KASHMIR continues to be the site of one of the world’s longest running conflicts: a brutal military occupancy has given rise to countless human rights violations in the region since over thirty years. With the unilateral abrogation of Article 370 in 2019, the region was stripped of the last remaining strands of legal protection guaranteed to it by the Indian constitution. In Budgam, one town a few kilometres from the summer capital of Srinagar, daily life unravels. These urgent, charcoal-sketch-like photographs document the horror of the mental health breakdown that systemic oppression and silencing has meant for the Kashmiri people. Where access to professional mental health resources remains scarce, mental illness is still associated with the work of jinn, and patients are directed to a pir, a traditional faith healer.

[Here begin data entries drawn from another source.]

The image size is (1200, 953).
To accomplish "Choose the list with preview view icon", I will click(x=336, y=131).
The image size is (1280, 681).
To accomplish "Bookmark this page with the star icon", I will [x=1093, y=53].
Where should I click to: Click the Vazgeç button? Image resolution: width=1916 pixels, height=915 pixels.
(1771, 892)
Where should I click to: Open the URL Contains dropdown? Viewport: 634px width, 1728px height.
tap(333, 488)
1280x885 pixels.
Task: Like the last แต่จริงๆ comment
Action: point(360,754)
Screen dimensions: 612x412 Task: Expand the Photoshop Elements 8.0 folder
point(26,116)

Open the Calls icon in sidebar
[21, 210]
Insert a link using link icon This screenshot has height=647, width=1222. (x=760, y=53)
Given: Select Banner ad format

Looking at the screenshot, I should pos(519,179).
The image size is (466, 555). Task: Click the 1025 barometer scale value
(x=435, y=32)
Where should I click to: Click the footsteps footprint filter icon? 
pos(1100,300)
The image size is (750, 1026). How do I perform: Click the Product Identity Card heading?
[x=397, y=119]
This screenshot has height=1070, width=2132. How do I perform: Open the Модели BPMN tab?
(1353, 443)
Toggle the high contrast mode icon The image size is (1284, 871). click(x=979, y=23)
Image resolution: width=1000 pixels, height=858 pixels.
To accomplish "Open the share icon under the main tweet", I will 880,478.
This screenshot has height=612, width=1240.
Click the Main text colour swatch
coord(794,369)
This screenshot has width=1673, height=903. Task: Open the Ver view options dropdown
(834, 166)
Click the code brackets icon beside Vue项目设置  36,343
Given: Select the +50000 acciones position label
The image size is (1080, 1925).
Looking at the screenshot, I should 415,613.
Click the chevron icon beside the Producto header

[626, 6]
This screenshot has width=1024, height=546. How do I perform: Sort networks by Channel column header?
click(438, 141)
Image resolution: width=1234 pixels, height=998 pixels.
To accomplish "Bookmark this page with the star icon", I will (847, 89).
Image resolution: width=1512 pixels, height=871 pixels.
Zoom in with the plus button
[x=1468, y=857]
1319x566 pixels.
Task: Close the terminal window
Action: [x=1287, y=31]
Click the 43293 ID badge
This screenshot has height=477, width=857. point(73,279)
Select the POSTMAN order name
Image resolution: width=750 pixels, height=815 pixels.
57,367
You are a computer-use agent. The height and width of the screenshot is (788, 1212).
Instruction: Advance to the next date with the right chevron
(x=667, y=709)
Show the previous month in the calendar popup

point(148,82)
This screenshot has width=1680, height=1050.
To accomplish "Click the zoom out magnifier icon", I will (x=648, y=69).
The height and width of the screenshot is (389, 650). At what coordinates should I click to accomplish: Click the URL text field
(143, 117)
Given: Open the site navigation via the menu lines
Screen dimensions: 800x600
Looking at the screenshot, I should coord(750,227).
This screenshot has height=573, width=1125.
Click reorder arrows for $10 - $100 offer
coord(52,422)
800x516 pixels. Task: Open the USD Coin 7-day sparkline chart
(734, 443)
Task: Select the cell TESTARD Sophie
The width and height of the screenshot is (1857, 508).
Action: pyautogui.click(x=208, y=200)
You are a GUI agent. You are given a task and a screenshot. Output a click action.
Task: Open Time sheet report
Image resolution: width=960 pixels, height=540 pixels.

Adil Manzoor takes us inside the home of one Kashmiri family: a grandmother who keeps strips of Anxit in the pockets of her pheran; a twenty-one-year-old sister, diagnosed with schizophrenia, who at breakfast recalls nightmares of fists banging at the door, dark, half-visible figures and crawling snakes; a fourteen-year-old cousin who suffers from crippling social anxiety.  


These photos step in and look out, casting their gaze back at the viewer as the ‘elsewhere’ that Kashmir is so often relegated to is brought devastatingly close.


Adil Manzoor is currently pursuing his M.A. in Mass Communication from Jamia Millia Islamia. He is an experimental photographer, and tries to speak through his photos and the visual language that sets their tune.